The story of Kayla Harrison has been one of my favorite stories thus far in the Olympics. If you haven’t heard of her, don’t feel bad. Neither had I until this morning. But today Ms. Harrison made history for the United States, becoming the first athlete (man or woman) to win a gold medal for the country in the sport of Judo. Now, I’ll admit I know very little about that sport besides the fact that it’s some form of martial art, but that’s not the important thing here, the story of Ms. Harrison is. See, she was a victim of sexual abuse by a former coach and because of that became a self-described “teenage punk” who hated everything about Judo. Today, that sport gave her more gratification than anyone could ever ask for.
At 22 years old, the girl from Ohio who moved to Wakefield, Massachusetts at age 16 to find refuge from a situation that no young girl should ever be placed in, and also to train with Jimmy Pedro, a two time Olympic bronze medalist in the sport. That decision is one that Harrison says “saved her life” as she was bitter, angry, and often suicidal after a trusted family friend, Daniel Doyle, began abusing her after she turned 13. Doyle, a Judo instructor from Spring Valley, Ohio took advantage of his role as her mentor and for over three years had improper sexual relations with Harrison, who unfortunately thought that she “loved” him and that they would get married when she turned 18. In 2007, Doyle pled guilty to charges that he had sex with the 14 year old student of his, while also admitting several sexual encounters between August 2003 and April 2007 with Harrison.
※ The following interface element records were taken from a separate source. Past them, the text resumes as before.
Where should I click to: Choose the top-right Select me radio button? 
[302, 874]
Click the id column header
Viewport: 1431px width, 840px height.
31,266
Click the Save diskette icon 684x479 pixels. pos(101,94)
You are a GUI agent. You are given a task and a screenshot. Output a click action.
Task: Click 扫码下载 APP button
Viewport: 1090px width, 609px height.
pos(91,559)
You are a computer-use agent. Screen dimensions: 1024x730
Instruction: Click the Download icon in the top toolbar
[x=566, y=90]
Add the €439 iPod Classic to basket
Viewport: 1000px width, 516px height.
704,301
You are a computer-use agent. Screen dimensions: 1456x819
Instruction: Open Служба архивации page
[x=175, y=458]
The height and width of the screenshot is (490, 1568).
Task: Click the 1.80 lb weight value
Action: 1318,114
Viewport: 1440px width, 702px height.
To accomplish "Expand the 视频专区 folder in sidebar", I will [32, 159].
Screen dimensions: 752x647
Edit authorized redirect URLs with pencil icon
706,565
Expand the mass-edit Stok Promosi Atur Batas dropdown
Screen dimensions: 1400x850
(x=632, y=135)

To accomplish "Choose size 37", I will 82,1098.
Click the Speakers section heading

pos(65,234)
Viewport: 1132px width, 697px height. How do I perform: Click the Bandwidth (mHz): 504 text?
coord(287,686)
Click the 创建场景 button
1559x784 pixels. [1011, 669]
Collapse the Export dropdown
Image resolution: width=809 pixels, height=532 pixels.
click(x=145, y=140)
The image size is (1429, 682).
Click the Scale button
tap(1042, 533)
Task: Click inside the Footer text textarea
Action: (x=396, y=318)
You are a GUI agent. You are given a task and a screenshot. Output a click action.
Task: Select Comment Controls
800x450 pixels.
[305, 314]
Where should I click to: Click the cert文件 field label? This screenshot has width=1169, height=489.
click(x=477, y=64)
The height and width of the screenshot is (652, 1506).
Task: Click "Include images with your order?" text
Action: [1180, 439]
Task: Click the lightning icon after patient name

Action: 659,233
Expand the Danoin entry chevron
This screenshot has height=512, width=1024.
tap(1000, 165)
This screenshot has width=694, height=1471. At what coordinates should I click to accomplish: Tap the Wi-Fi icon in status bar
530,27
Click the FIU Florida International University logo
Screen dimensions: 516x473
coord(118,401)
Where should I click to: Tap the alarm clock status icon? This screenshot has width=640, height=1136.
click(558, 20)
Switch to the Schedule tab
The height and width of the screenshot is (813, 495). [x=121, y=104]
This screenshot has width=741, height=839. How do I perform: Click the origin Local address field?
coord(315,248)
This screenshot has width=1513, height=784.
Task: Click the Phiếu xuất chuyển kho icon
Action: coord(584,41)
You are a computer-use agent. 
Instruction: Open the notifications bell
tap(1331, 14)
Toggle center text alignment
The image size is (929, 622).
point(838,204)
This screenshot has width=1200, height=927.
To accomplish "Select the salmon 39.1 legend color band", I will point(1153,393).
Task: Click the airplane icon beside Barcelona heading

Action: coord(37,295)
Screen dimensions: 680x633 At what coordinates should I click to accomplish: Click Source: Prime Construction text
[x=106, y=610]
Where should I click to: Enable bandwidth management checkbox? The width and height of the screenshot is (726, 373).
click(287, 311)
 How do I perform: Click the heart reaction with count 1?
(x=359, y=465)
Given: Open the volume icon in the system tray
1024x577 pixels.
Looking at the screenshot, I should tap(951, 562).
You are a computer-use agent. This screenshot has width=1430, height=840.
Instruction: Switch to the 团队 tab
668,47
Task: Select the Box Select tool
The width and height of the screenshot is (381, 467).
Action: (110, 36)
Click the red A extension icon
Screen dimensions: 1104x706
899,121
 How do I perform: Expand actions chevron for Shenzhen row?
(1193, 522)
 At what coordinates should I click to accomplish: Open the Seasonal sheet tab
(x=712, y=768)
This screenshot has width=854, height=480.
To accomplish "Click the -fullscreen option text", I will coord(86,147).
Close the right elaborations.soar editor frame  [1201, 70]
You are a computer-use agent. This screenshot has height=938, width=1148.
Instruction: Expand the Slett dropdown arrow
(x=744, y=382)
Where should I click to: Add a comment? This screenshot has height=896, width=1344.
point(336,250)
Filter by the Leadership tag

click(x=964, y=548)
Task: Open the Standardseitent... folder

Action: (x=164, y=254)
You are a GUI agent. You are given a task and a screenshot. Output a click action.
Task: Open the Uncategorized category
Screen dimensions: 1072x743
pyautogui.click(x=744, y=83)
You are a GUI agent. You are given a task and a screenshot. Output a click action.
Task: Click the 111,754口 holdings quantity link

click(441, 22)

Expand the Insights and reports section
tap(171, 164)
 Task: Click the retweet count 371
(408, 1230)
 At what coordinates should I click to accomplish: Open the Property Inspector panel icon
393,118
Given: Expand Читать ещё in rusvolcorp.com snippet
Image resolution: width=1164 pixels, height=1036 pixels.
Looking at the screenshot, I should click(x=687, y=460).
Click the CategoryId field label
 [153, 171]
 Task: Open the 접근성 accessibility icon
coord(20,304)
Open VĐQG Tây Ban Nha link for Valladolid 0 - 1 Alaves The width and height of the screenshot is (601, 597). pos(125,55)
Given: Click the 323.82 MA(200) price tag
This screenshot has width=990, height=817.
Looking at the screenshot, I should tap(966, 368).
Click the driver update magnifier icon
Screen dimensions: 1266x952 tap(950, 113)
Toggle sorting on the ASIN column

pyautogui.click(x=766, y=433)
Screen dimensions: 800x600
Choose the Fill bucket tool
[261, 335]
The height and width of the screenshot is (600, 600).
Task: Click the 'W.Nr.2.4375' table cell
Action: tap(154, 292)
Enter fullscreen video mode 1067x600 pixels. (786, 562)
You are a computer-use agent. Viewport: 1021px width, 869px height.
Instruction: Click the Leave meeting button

Doyle chaperoned Harrison to competitions in Venezuela, Estonia, and Russia and also admitted to videotaping at least one incident. The abuse only ended when Harrison confided the encounters to a fellow Judo friend, Aaron Handy (who is now her fiancé), and he told her mother who then contacted police.
They call victims of sexual abuse “survivors” and that is exactly what Kayla Harrison is. She survived the abuse, her and her family got Doyle locked up, and she also got away from the situation so that she could focus on her own life and making something of it despite the horrible circumstances. Harrison trained with one of America’s best Judo competitors of all-time in Jimmy Pedro, and together they had the goal and vision of her becoming the United States first Judo champion. Today, that vision was realized.
Jimmy Pedro gave Harrison a pep talk that he’d given her at least 150 times throughout her years training with him. “There’s one girl in front of you. That’s all we worry about is that one girl. Are you better than her? Are you stronger than her? Are you tougher than her? Yeah? Well, then, go beat her – because she’s in your way to be an Olympic champion. Today, Kayla Harrison, nobody is going to beat you. Today, you will make history. Today, Kayla Harrison is an Olympic Champion.”
You already know what happened next. Harrison, in front of a pro-Great Britain crowd, went out and won 2-0 over England’s Gemma Gibbons. The win made Harrison the United States’ first ever Judo Champion, to which she said after the match, “Kind of reflecting back on my life. Everything it’s taken to get here, and everything that I’ve gone through…I’m America’s first gold medalist in Judo – and always will be.” Damn right, girl.
On the podium Kayla Harrison could not contain her emotion. Before the first note she was already in tears, though she did manage to sing a few notes of “The Star Spangled Banner” later in the national anthem. She said it was like a slideshow going on in her head of everything that she’ s gone through, all the emotions, the hard-work, the sweat, the tears, and the blood, everything came rushing through her head hearing the anthem being played for her; because of her.
In sports, we throw around the word “hero” far too often. It is not heroic to step between the lines of a field, court or as the case may be a dojo (a Japanese term for “place of the way”, where Judo competitions are held). It is heroic to face an individual that sexually abused you for years in court and to make sure that justice is served. It’s also heroic to do everything in your power to make sure that the trials and tribulations that you went through don’t have to happen to other young people. Kayla Harrison is a hero, and she is now focused on helping others. After the match she said, “I can’t wait to get started helping others and helping others realize their dream and realize that there’s more to life than what they are living in right there….I can’t wait. I want to help kids realize their Olympic dreams. I want to help kids overcome being victims. I want to help change – change the sport and change people’s lives”. Harrison also intends to move back to the Boston area and become a firefighter (as her fiancé is now) while sharing her story. Doc Rivers, the current Boston Celtics head coach, has already arranged to have Harrison make an appearance at mid-court at the TD Garden next season, too.
Today, Kayla Harrison’s dream was realized. Today, a girl from Greater Boston by way of southwestern Ohio felt every emotion known to man. Today, a hero’s story was told.
But most importantly: Today, Kayla Harrison became an Olympic champion.